#### [HOW TO COMPLETE THIS TASK]
A single stretch of the material below is to be transcribed exactly, starting at the line with "Χάρτης (46, 2292)" and ending after the line with "BRUCE ANTLE WEIGHS".

#### [DATASET RECORDS]

——————————

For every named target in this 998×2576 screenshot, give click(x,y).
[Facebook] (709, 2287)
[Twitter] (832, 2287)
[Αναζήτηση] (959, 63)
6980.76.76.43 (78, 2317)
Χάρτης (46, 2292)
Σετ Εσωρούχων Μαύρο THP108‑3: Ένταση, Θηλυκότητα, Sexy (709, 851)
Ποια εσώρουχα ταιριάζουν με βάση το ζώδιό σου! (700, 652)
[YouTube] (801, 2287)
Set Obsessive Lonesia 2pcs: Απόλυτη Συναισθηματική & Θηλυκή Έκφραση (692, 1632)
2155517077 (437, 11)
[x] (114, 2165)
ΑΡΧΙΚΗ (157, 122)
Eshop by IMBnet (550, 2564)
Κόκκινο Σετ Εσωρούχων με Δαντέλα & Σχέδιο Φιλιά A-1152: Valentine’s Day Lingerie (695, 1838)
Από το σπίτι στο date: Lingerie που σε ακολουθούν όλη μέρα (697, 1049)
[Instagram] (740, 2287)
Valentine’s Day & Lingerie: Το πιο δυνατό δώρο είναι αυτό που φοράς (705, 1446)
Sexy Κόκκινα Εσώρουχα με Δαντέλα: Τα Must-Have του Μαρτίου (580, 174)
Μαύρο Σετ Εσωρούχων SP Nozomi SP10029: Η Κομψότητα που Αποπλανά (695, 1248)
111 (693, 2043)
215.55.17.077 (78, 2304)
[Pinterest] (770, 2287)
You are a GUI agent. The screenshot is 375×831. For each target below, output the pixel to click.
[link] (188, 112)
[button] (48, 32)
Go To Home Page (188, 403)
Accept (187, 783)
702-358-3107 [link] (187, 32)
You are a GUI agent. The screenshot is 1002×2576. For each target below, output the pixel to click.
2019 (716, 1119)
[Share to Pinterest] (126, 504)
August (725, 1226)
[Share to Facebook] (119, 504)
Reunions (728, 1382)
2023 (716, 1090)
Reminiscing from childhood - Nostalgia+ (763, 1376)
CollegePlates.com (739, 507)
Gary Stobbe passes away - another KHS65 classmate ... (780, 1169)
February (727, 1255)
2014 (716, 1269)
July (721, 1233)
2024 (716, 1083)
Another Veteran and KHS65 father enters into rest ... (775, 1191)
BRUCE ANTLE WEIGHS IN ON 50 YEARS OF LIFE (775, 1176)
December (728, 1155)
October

——————————

#### [TASK SOLUTION]
Χάρτης (46, 2292)
Σετ Εσωρούχων Μαύρο THP108‑3: Ένταση, Θηλυκότητα, Sexy (709, 851)
Ποια εσώρουχα ταιριάζουν με βάση το ζώδιό σου! (700, 652)
[YouTube] (801, 2287)
Set Obsessive Lonesia 2pcs: Απόλυτη Συναισθηματική & Θηλυκή Έκφραση (692, 1632)
2155517077 (437, 11)
[x] (114, 2165)
ΑΡΧΙΚΗ (157, 122)
Eshop by IMBnet (550, 2564)
Κόκκινο Σετ Εσωρούχων με Δαντέλα & Σχέδιο Φιλιά A-1152: Valentine’s Day Lingerie (695, 1838)
Από το σπίτι στο date: Lingerie που σε ακολουθούν όλη μέρα (697, 1049)
[Instagram] (740, 2287)
Valentine’s Day & Lingerie: Το πιο δυνατό δώρο είναι αυτό που φοράς (705, 1446)
Sexy Κόκκινα Εσώρουχα με Δαντέλα: Τα Must-Have του Μαρτίου (580, 174)
Μαύρο Σετ Εσωρούχων SP Nozomi SP10029: Η Κομψότητα που Αποπλανά (695, 1248)
111 (693, 2043)
215.55.17.077 (78, 2304)
[Pinterest] (770, 2287)
You are a GUI agent. The screenshot is 375×831. For each target below, output the pixel to click.
[link] (188, 112)
[button] (48, 32)
Go To Home Page (188, 403)
Accept (187, 783)
702-358-3107 [link] (187, 32)
You are a GUI agent. The screenshot is 1002×2576. For each target below, output the pixel to click.
2019 (716, 1119)
[Share to Pinterest] (126, 504)
August (725, 1226)
[Share to Facebook] (119, 504)
Reunions (728, 1382)
2023 (716, 1090)
Reminiscing from childhood - Nostalgia+ (763, 1376)
CollegePlates.com (739, 507)
Gary Stobbe passes away - another KHS65 classmate ... (780, 1169)
February (727, 1255)
2014 (716, 1269)
July (721, 1233)
2024 (716, 1083)
Another Veteran and KHS65 father enters into rest ... (775, 1191)
BRUCE ANTLE WEIGHS IN ON 50 YEARS OF LIFE (775, 1176)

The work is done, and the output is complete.